Energies, 2025, vol. 18, issue 21, 1-15

Abstract: This work introduces a novel approach to enhancing the performance of zinc anodes in zinc–air batteries through a photopolymerizable organic–inorganic hybrid coating. Electrochemical tests were conducted in a neutral NaCl electrolyte, selected to minimize electrolyte carbonation, anode corrosion, and zinc dendrite formation. The behavior of bare and coated zinc electrodes was investigated using linear sweep voltammetry, electrochemical impedance spectroscopy (EIS), potentiostatic measurements, galvanostatic discharge tests, and charge-discharge tests, while morphological and structural characterizations were carried out by Atomic Force Microscopy (AFM), Raman spectroscopy, and X-ray Diffraction (XRD).
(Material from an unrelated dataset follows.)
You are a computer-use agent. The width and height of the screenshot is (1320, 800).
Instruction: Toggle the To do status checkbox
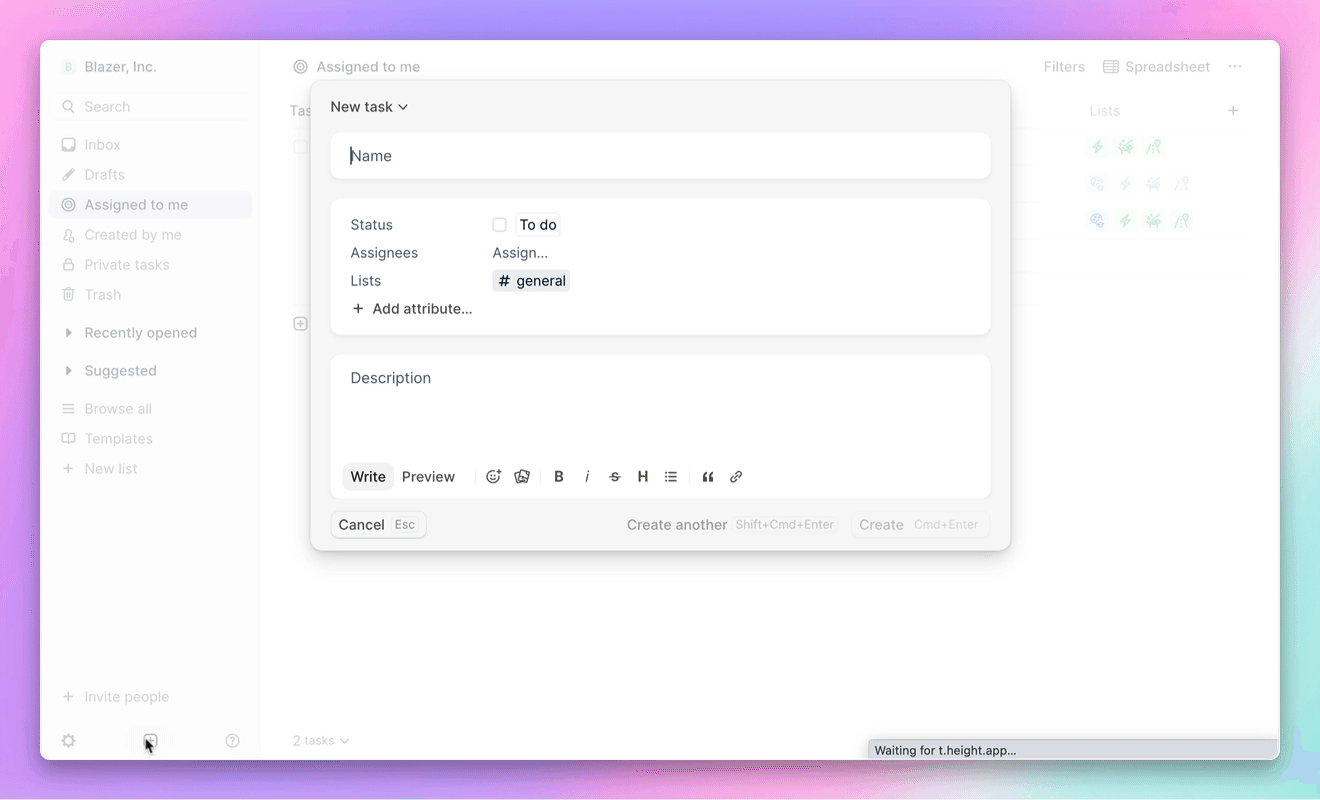coord(499,224)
The results confirmed that the hybrid coating acts as a corrosion-resistant barrier, enhancing the reversibility and stability of zinc electrodes through a barrier mechanism. Charge–discharge tests further confirmed the improved performance of the coated electrode, obtaining at a current density of 1 mA/cm 2 , a coulombic efficiency of 92.61% and a capacity retention of 90.18%, respectively, after 16 cycles. These findings highlight the effectiveness of the photopolymerizable hybrid coating in improving the durability and rechargeability of zinc–air batteries.

Keywords: photopolymerizable coating; zinc electrode; AFM; Zn-air battery; neutral electrolyte (search for similar items in EconPapers)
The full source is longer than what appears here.